INSTRUCTIONS TO FOLLOW:
Since pictures are not part of the copy, please output only the lines from the one with "Task: Click the reply icon with 82 comments" through the end of the data below, exactly as written.

Stored items

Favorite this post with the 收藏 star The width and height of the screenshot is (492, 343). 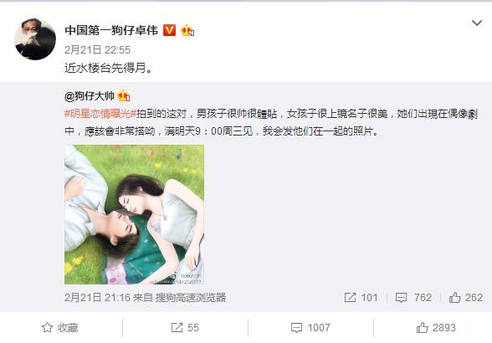[x=60, y=328]
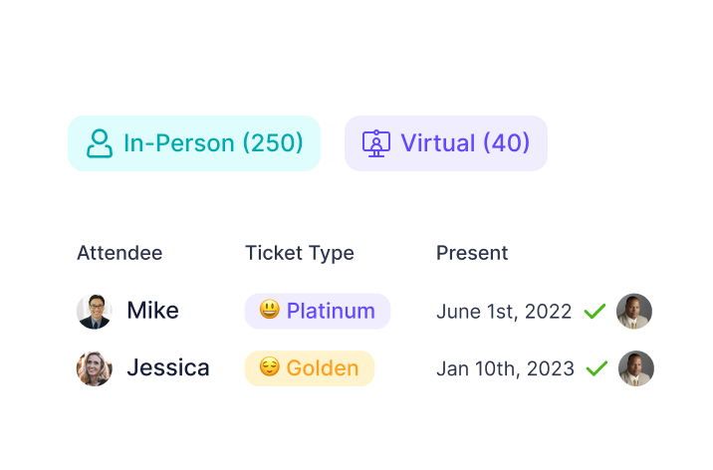Click the smiley emoji in Platinum badge

(x=269, y=311)
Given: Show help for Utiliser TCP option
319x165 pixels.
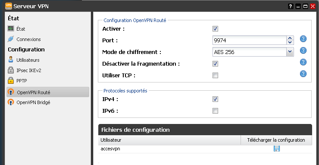Looking at the screenshot, I should coord(303,73).
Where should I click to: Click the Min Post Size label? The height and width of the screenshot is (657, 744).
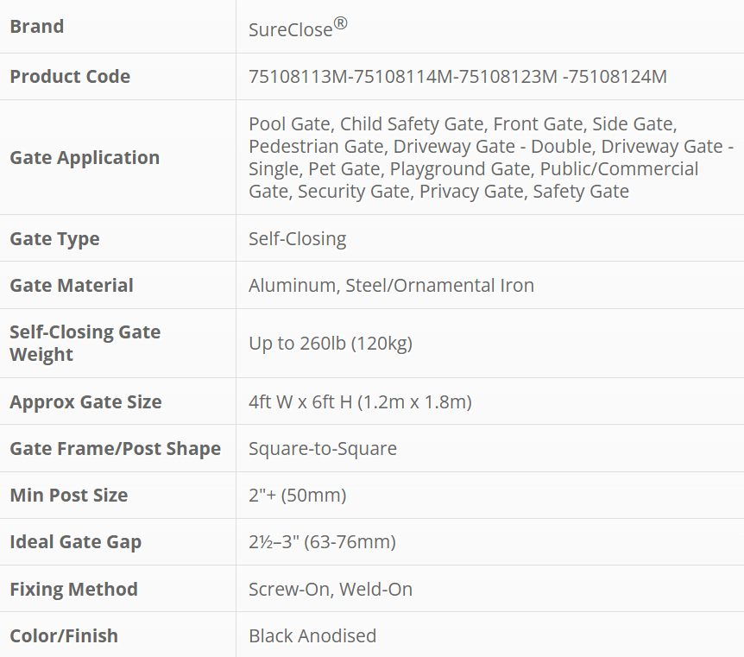tap(68, 495)
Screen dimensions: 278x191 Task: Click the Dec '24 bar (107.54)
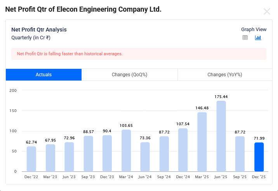click(183, 150)
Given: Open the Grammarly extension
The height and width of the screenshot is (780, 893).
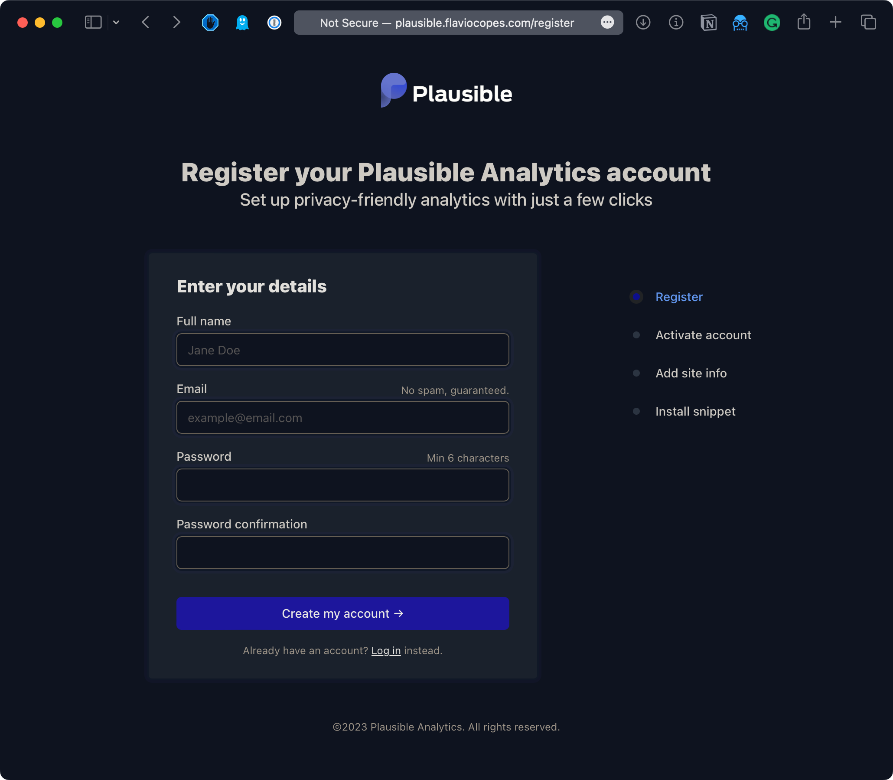Looking at the screenshot, I should point(772,23).
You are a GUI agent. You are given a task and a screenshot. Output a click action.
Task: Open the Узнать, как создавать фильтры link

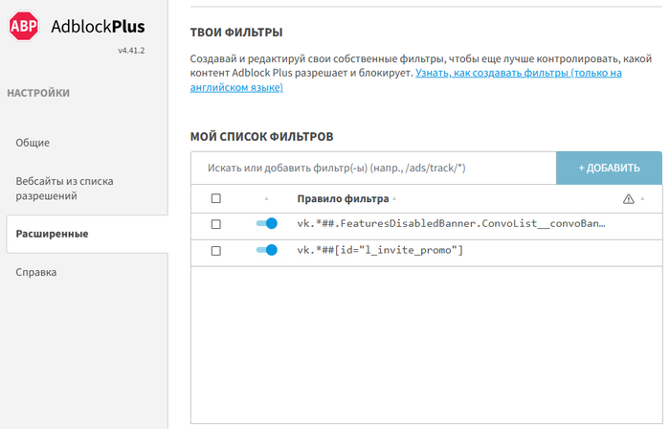click(x=406, y=79)
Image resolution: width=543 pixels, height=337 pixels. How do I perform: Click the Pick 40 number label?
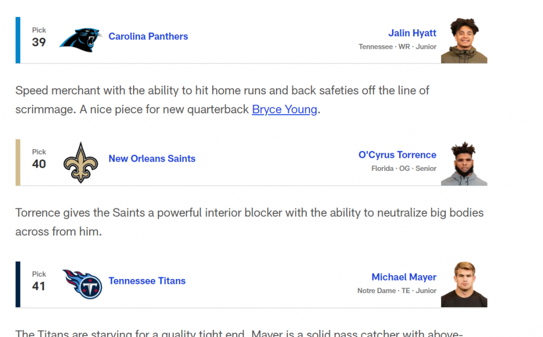pyautogui.click(x=39, y=164)

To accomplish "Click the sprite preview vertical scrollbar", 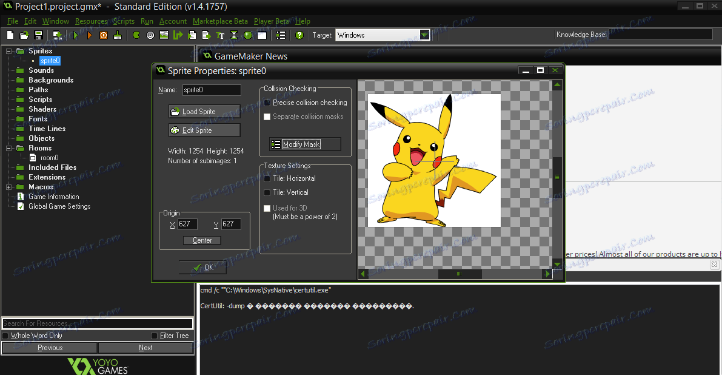I will click(x=557, y=176).
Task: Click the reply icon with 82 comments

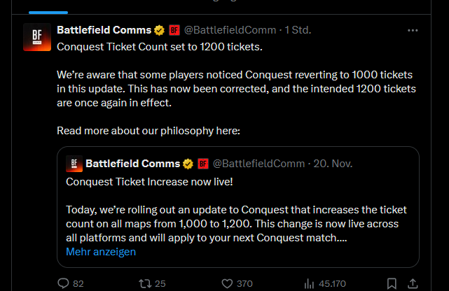Action: (x=63, y=283)
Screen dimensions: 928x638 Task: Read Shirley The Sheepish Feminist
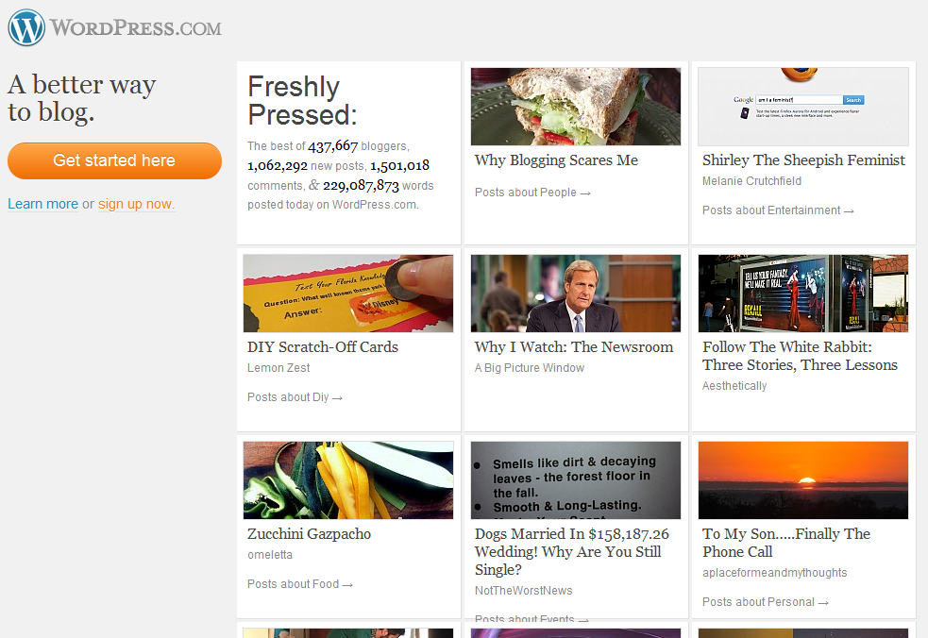(x=803, y=160)
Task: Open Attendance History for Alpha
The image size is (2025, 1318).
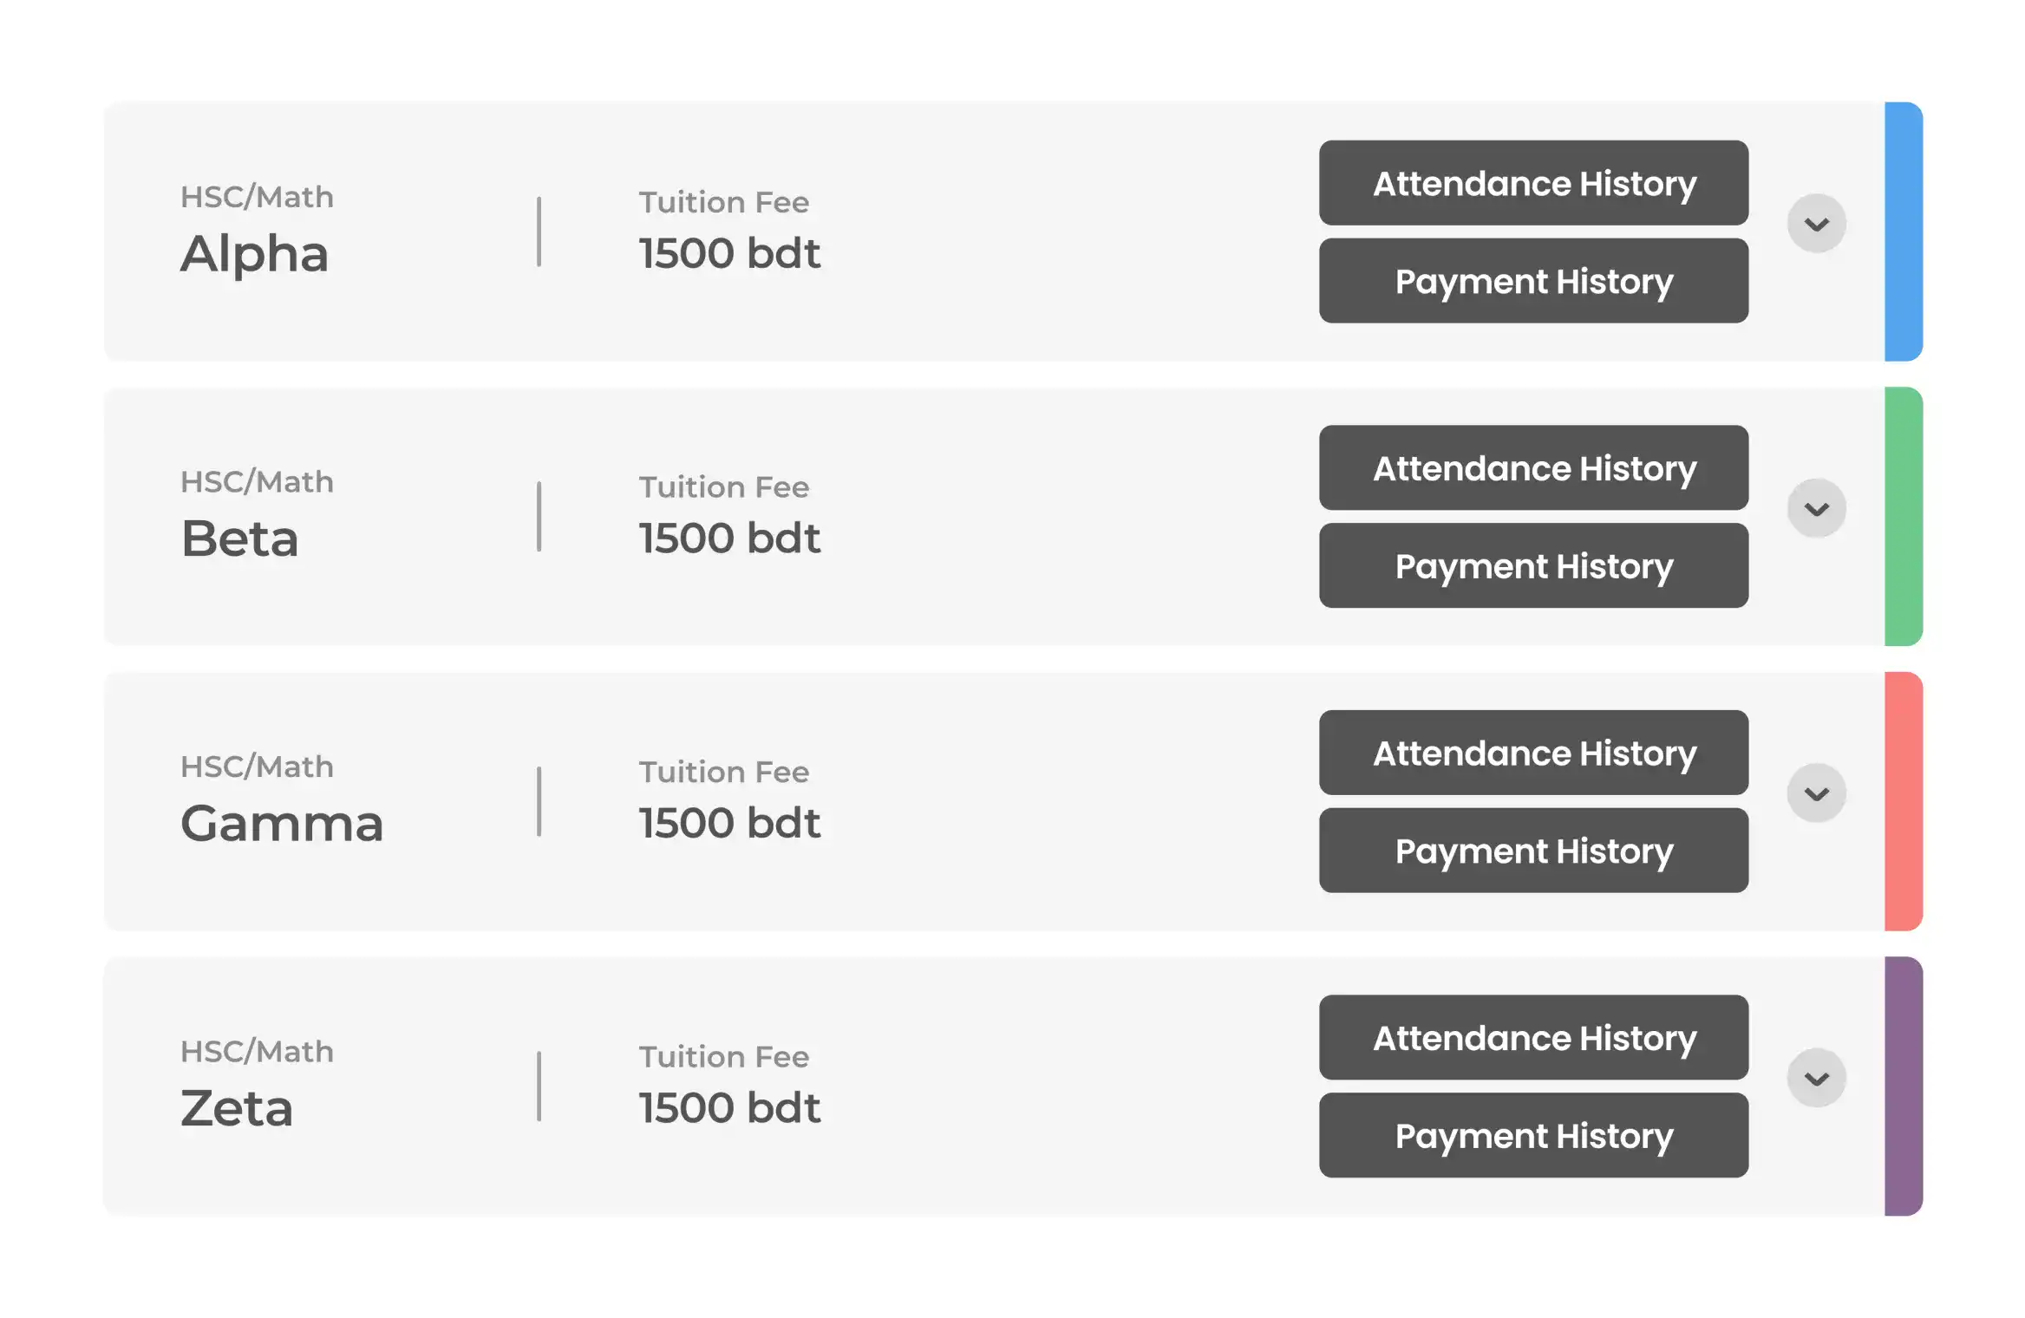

PROBLEM SOLUTION:
Task: Click the reply icon with 82 comments

Action: (x=63, y=283)
Screen dimensions: 928x638 Task: Read Shirley The Sheepish Feminist
(x=803, y=160)
Task: Open Attendance History for Alpha
The image size is (2025, 1318).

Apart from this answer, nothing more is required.